Dans ce travail de réorientation, le chercheur qui travaille dans la voie juste de purification est protégé des forces de destruction (qui menacent celui qui persiste dans la voie de l’ascension sans se consacrer entièrement) : Héraclès fut protégé du monstre par un mur construit par Athéna et par les Troyens.
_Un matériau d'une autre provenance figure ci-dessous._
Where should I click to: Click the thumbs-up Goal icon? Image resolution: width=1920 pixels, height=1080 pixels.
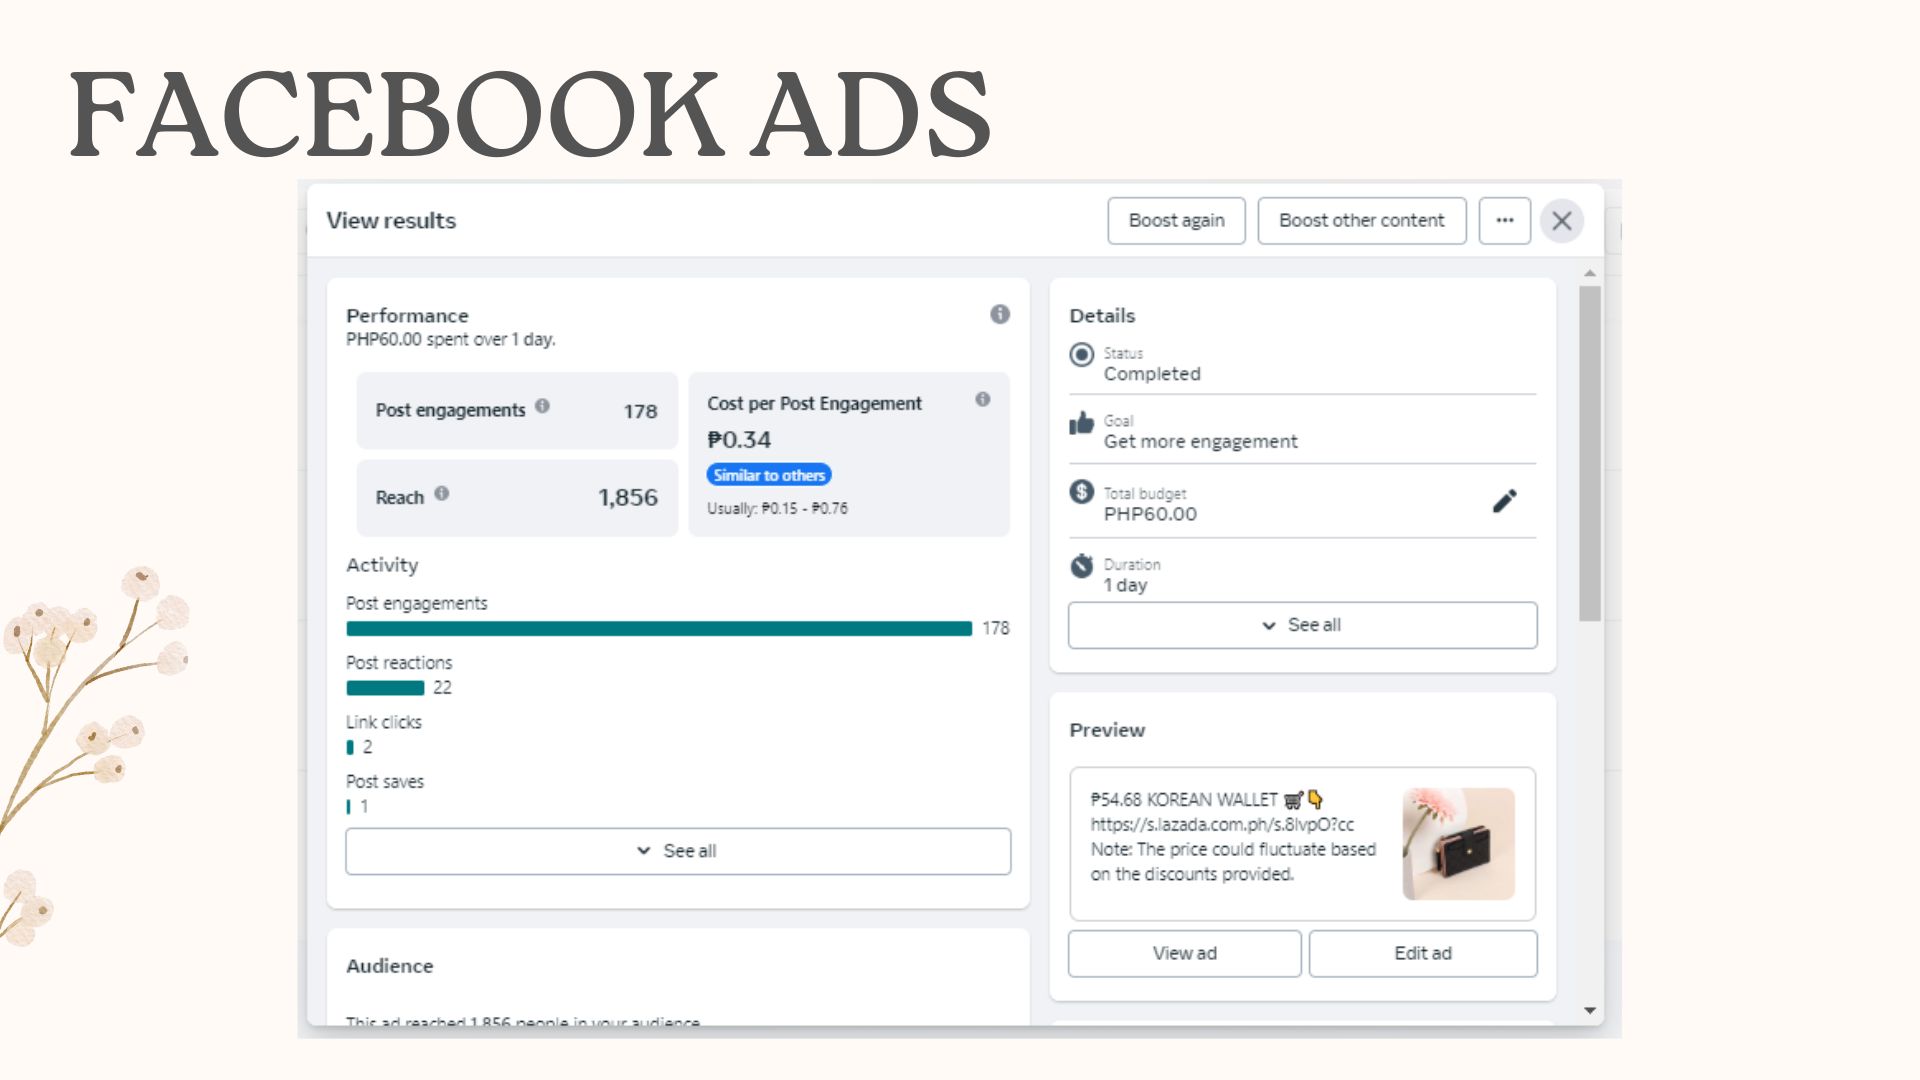point(1081,423)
Et lorsque Hellanicos précise qu’Héraclès dut pénétrer dans le ventre du monstre pour le détruire de l’intérieur, il insiste sur la nécessité d’une identification avec l’obstacle pour pouvoir le comprendre intégralement et le dépasser.

Mais pour la seconde fois, le chercheur refuse d’honorer ses engagements intérieurs, refusant de mettre les forces vitales illimitées de la nature (les chevaux immortels) au service de la voie juste de yoga, du travail de purification et de libération complète de la nature inférieure dont Héraclès est le héros.
Ce refus renouvelé du chercheur de s’engager sur la voie d’une consécration et d’une purification/libération plus grandes sera donc le motif du grand conflit intérieur qui s’ensuivra (la cause première de la guerre de Troie).

C’est pourquoi, quelques années plus tard, Héraclès reviendra pour raser Troie. À ce moment-là, « l’évolution de la conscience supérieure » (Hésione) sera donnée en mariage à Télamon « l’endurance », le frère de Pelée. Cette première destruction de Troie doit être mise en rapport avec son siège relaté par Homère dans l’Iliade. Par le mariage d’Hésione et de Télamon, le chercheur est remis dans le droit chemin du yoga impliquant une soumission totale dans l’incarnation, c’est-à-dire le travail de « la voie d’en bas » selon la nature.

Nous étudierons la fin de l’histoire – le rachat de Podarcès/Priam – dans un chapitre ultérieur.